The auditor recommended that the board restart annual executive director reviews and vote formally each year on compensation; the board said it would resume that process in fiscal year 2016.

“The board will resume the process of conducting a formalized annual review of the executive director during fiscal year 2016.”
Why it's significant

Because the board did not document the review or vote, the auditor said there was no record proving the executive director’s performance was acceptable or that his pay was appropriate during the audit period.

“As a result, there is no documentation to substantiate that his performance during the audit period was acceptable or that the compensation he received during this period was appropriate.”
Jargon, unpacked

A “formal board vote” means the board must officially vote each year on the top executive’s pay after reviewing that person’s performance, instead of handling it informally.

“According to Section 11(a) of the Commonwealth Terms and Conditions for Human and Social Services, the board of directors must “annually review its executive director’s or other more senior manager’s performance and set that person’s compensation by formal vote.””

What the Auditor checked

What the Auditor found

Work Opportunity Center, Inc.'s board did not evaluate the executive director or formally vote on his compensation.
internal controlspayroll/timerecordkeeping/documentation

Why it matters: There was no documentation showing that the executive director's performance was acceptable or that his compensation was appropriate.
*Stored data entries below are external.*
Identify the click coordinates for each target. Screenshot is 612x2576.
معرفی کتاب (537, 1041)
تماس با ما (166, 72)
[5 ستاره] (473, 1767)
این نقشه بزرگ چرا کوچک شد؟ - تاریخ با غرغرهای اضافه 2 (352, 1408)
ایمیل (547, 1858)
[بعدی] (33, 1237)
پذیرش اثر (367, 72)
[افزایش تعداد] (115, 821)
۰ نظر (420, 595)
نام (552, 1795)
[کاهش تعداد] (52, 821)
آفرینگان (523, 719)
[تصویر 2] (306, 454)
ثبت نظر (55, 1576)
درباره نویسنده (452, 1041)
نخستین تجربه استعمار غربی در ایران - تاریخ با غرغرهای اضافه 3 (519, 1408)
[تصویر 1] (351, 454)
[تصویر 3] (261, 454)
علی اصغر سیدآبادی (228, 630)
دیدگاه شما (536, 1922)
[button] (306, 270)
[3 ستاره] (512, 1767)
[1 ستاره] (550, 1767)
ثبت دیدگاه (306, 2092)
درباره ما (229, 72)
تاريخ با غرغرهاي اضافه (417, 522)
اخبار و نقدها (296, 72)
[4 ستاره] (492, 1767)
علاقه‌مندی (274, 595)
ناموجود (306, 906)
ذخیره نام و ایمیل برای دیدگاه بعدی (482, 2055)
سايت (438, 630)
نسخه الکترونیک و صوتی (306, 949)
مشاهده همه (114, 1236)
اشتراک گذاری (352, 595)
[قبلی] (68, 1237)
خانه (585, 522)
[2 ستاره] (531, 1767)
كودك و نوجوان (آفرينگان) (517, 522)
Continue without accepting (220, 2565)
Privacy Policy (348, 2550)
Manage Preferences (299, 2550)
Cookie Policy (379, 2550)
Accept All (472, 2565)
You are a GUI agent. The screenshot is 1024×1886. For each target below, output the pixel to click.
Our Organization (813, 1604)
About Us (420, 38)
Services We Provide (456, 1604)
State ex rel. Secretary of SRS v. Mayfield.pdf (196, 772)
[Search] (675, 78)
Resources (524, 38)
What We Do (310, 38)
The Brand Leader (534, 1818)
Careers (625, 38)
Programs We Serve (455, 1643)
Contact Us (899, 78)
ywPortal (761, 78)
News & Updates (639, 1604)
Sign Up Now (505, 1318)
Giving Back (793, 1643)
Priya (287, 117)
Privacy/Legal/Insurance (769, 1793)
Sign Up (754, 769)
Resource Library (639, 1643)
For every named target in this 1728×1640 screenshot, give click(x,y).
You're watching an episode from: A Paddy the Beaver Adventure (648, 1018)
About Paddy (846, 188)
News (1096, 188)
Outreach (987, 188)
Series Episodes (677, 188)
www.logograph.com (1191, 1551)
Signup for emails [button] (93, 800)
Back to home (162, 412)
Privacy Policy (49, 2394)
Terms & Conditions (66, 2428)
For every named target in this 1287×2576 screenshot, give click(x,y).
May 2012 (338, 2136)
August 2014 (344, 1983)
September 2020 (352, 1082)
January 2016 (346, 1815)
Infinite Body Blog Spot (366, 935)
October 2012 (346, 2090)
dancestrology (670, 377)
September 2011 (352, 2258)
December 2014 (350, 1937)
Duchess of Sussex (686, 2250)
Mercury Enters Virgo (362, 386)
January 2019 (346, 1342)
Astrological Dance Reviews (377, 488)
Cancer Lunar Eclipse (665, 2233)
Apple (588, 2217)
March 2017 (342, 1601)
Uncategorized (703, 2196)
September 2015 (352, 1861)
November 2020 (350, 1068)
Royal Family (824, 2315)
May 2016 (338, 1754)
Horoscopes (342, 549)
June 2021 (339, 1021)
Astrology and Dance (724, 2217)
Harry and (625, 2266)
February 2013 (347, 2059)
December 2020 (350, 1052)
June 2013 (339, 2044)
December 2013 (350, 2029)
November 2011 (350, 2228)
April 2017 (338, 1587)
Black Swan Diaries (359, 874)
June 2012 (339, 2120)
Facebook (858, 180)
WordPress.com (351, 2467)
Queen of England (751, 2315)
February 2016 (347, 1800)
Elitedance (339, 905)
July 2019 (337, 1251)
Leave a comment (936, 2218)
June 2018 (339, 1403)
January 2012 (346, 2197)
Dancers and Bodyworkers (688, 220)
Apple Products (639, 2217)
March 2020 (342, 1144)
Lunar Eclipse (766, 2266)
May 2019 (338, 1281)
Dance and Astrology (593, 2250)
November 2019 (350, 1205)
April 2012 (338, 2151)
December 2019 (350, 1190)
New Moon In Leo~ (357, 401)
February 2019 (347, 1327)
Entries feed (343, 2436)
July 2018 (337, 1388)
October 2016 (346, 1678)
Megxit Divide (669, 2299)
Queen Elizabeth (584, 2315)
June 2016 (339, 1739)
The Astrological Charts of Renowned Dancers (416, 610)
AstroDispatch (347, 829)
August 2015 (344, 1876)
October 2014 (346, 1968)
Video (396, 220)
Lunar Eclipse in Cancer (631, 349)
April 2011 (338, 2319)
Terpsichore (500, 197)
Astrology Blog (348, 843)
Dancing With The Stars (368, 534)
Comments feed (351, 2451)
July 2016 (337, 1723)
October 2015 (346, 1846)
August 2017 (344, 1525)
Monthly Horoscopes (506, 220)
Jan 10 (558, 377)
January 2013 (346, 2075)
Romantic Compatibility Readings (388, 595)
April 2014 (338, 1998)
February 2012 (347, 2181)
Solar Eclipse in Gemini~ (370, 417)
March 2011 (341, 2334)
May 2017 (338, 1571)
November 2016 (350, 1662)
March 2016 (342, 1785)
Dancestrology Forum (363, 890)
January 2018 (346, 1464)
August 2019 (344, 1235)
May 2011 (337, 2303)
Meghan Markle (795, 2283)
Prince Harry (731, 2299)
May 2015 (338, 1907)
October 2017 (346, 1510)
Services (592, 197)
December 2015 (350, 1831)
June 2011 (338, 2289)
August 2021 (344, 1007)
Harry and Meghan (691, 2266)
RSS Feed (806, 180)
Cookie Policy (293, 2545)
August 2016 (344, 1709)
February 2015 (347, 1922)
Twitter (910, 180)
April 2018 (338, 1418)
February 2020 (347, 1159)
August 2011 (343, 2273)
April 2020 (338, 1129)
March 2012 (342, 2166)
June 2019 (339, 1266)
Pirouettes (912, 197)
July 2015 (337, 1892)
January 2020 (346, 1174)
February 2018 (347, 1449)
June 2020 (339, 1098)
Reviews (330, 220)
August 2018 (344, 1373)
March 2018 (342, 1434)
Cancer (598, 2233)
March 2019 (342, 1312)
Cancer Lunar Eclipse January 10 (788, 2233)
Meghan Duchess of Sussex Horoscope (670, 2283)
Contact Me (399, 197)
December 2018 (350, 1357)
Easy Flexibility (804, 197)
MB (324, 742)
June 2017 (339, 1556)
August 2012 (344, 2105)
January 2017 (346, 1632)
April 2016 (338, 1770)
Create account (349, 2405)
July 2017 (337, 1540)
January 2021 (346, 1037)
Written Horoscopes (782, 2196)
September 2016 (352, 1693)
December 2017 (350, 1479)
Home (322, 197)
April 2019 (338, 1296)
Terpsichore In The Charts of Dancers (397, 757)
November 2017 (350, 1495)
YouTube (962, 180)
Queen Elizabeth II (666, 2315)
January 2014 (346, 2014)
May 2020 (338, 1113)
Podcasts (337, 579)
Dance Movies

Standard: Section 11(a) of the Commonwealth Terms and Conditions for Human and Social Services requires the board to annually review the executive director's performance and set compensation by formal vote. ( Section 11(a) of the Commonwealth Terms and Conditions for Human and Social Services )

1 recommendation
  • WOC’s board of directors should resume the practice of annually reviewing the executive director’s performance and should set his or her compensation annually with a formal board vote.agency: agreed
Agency response & Auditor reply
Agency: "The board will resume the process of conducting a formalized annual review of the executive director during fiscal year 2016."